++++ Passage to read ++++

So first is my reasoning correct and if so is there an easy formula to calculate these things?
Regards
Joris
Are you more interested in how to get the answer or in the answer itself? Most people just want to learn basic Strategy, not the math behind each hand.
The original Basic Strategy was done by a couple of air force guys using one of the most powerful computers available at the time. I think your phone is more powerful than that old computer.
Quote: joris1992I understand that when you have a 10 and a 6 and the dealer has a 8 the chance when you bust after you hit in a 52card deck is (16+4+3+4+3)/49 so 61%. So first thought would be it's better to stand, but that's not true because even if it is -EV, it could still be better than standing where the EV would be more negative. So if I try to calculate this for standing would that mean the following:
The chance that the dealer wins directly according to the stand on 17 or higher is (4+16+4)/49 is 49% then there all the other combinations like if the second card would be an 8, then there is the chance that the dealer wins 3/49*(4+4+4+4+5)/48=3%, this makes the subtotal 52% and so on if there is a 7,6,5,4,3,2,A as second card. There is even the chance that the dealercards turn out to be 822AAAA2.

++++ Given information ++++

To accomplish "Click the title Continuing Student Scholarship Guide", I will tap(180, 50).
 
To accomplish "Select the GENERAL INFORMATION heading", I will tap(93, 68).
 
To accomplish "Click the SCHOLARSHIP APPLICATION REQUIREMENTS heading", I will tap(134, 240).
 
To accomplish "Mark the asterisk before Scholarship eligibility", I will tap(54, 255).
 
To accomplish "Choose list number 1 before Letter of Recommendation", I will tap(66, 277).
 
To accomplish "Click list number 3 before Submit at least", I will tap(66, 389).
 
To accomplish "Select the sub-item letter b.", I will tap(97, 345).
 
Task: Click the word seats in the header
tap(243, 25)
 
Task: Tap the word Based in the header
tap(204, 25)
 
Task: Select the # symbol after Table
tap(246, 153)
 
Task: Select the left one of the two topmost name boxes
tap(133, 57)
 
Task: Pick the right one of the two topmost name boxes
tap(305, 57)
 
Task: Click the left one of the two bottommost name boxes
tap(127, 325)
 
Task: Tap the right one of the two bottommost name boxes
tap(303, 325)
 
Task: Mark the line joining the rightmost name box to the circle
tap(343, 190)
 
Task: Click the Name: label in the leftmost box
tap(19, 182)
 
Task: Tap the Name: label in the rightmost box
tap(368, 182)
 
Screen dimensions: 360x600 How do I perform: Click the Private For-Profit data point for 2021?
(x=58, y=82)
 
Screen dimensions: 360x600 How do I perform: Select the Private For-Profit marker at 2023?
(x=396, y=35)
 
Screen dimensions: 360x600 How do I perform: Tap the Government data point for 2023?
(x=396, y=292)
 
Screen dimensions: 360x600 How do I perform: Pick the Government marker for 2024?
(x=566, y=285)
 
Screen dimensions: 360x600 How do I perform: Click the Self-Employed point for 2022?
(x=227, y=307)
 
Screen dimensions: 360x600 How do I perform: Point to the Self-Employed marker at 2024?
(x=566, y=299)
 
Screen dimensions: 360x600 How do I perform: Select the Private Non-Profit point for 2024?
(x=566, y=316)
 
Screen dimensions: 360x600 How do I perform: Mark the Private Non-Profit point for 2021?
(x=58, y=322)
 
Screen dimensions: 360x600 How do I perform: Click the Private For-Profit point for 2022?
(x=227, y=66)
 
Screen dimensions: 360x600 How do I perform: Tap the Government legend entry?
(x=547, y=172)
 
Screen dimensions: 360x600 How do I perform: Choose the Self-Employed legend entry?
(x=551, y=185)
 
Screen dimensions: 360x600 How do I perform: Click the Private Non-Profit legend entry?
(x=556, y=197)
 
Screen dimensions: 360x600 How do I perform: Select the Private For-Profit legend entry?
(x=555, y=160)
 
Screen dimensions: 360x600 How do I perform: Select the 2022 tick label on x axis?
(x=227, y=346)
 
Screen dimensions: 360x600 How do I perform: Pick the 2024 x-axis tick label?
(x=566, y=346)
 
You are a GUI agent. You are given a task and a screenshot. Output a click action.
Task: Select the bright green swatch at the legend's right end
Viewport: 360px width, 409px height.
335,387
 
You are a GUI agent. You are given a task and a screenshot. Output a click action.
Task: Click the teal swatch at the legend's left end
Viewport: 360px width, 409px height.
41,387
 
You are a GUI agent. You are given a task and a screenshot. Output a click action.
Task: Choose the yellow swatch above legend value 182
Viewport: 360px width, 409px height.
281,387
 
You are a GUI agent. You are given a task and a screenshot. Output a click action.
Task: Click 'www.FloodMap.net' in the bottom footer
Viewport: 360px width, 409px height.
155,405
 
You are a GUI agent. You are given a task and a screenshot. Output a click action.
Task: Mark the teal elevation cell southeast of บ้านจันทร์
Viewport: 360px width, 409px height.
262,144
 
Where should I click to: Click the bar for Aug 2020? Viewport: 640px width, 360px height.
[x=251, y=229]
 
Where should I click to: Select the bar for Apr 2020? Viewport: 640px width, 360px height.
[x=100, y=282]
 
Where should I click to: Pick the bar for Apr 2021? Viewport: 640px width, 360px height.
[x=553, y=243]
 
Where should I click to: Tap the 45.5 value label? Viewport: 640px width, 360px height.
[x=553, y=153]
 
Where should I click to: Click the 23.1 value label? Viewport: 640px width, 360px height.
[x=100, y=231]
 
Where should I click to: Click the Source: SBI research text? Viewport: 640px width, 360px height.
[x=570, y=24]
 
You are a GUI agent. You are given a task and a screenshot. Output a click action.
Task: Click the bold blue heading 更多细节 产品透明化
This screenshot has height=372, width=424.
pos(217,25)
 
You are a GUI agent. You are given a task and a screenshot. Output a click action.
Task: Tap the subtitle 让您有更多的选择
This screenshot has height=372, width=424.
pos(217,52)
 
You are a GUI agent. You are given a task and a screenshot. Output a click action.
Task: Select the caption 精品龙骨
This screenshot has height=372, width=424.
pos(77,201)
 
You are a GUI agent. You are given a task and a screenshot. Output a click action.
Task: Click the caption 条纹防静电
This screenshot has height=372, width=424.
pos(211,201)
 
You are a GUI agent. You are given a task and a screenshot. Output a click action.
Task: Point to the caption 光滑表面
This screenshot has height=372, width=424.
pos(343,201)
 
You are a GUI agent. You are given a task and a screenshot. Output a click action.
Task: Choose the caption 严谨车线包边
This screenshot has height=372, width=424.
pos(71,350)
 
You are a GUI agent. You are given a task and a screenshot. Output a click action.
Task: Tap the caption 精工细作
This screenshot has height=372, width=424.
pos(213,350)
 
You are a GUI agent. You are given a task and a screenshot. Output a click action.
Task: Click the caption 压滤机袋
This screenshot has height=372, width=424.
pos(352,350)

++++
++++ Given information ++++

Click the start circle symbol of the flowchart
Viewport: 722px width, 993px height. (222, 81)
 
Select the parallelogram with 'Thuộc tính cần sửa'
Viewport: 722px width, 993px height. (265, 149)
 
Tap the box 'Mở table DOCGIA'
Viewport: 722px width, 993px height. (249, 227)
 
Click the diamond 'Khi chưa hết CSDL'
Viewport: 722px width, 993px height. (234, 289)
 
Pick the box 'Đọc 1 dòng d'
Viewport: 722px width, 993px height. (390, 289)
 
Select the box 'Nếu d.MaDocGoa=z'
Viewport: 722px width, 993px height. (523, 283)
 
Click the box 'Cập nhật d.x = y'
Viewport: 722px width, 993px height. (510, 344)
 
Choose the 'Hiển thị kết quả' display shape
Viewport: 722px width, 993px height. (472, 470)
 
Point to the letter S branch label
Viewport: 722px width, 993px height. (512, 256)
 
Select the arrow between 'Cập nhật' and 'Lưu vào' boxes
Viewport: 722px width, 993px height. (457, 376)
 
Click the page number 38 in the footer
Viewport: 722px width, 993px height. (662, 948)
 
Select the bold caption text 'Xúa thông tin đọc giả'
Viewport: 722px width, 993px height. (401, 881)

++++
++++ Given information ++++

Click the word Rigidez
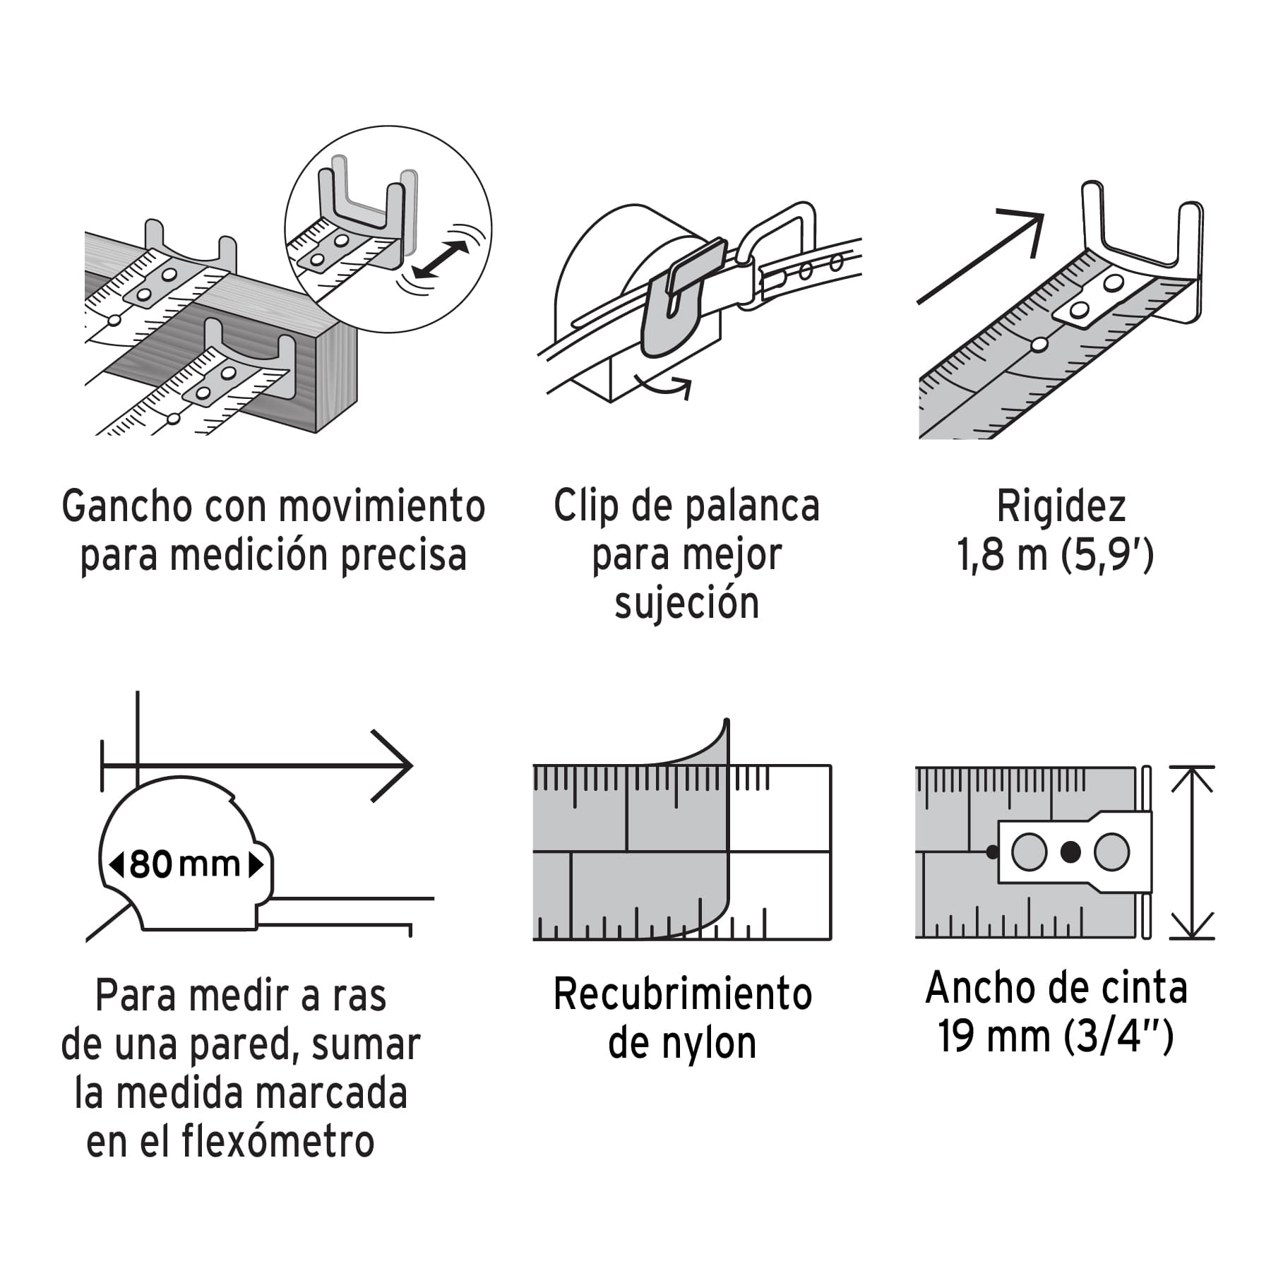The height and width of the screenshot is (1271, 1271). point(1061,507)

++++

**Task 1:**
Answer these questions from the blackjack forum thread:
(a) According to the thread, who worked out the original Basic Strategy?
(b) What percentage does the thread give for the chance of busting after hitting with a 10 and a 6 against a dealer 8?
(c) What percentage does the thread give for the chance that the dealer wins directly under the stand on 17 or higher rule?
**Task 2:** Give as a numbered list, with blank lines left out, the entries from the line containing "will tap(180, 50)." down to the line containing "(x=566, y=316)", both included.
The forum thread and the entries are unrelated to each other.

**Right answer 1:**
(a) A couple of air force guys, using one of the most powerful computers available at the time.
(b) 61%.
(c) 49%.

**Right answer 2:**
1. To accomplish "Click the title Continuing Student Scholarship Guide", I will tap(180, 50).
2. To accomplish "Select the GENERAL INFORMATION heading", I will tap(93, 68).
3. To accomplish "Click the SCHOLARSHIP APPLICATION REQUIREMENTS heading", I will tap(134, 240).
4. To accomplish "Mark the asterisk before Scholarship eligibility", I will tap(54, 255).
5. To accomplish "Choose list number 1 before Letter of Recommendation", I will tap(66, 277).
6. To accomplish "Click list number 3 before Submit at least", I will tap(66, 389).
7. To accomplish "Select the sub-item letter b.", I will tap(97, 345).
8. Task: Click the word seats in the header
9. tap(243, 25)
10. Task: Tap the word Based in the header
11. tap(204, 25)
12. Task: Select the # symbol after Table
13. tap(246, 153)
14. Task: Select the left one of the two topmost name boxes
15. tap(133, 57)
16. Task: Pick the right one of the two topmost name boxes
17. tap(305, 57)
18. Task: Click the left one of the two bottommost name boxes
19. tap(127, 325)
20. Task: Tap the right one of the two bottommost name boxes
21. tap(303, 325)
22. Task: Mark the line joining the rightmost name box to the circle
23. tap(343, 190)
24. Task: Click the Name: label in the leftmost box
25. tap(19, 182)
26. Task: Tap the Name: label in the rightmost box
27. tap(368, 182)
28. Screen dimensions: 360x600 How do I perform: Click the Private For-Profit data point for 2021?
29. (x=58, y=82)
30. Screen dimensions: 360x600 How do I perform: Select the Private For-Profit marker at 2023?
31. (x=396, y=35)
32. Screen dimensions: 360x600 How do I perform: Tap the Government data point for 2023?
33. (x=396, y=292)
34. Screen dimensions: 360x600 How do I perform: Pick the Government marker for 2024?
35. (x=566, y=285)
36. Screen dimensions: 360x600 How do I perform: Click the Self-Employed point for 2022?
37. (x=227, y=307)
38. Screen dimensions: 360x600 How do I perform: Point to the Self-Employed marker at 2024?
39. (x=566, y=299)
40. Screen dimensions: 360x600 How do I perform: Select the Private Non-Profit point for 2024?
41. (x=566, y=316)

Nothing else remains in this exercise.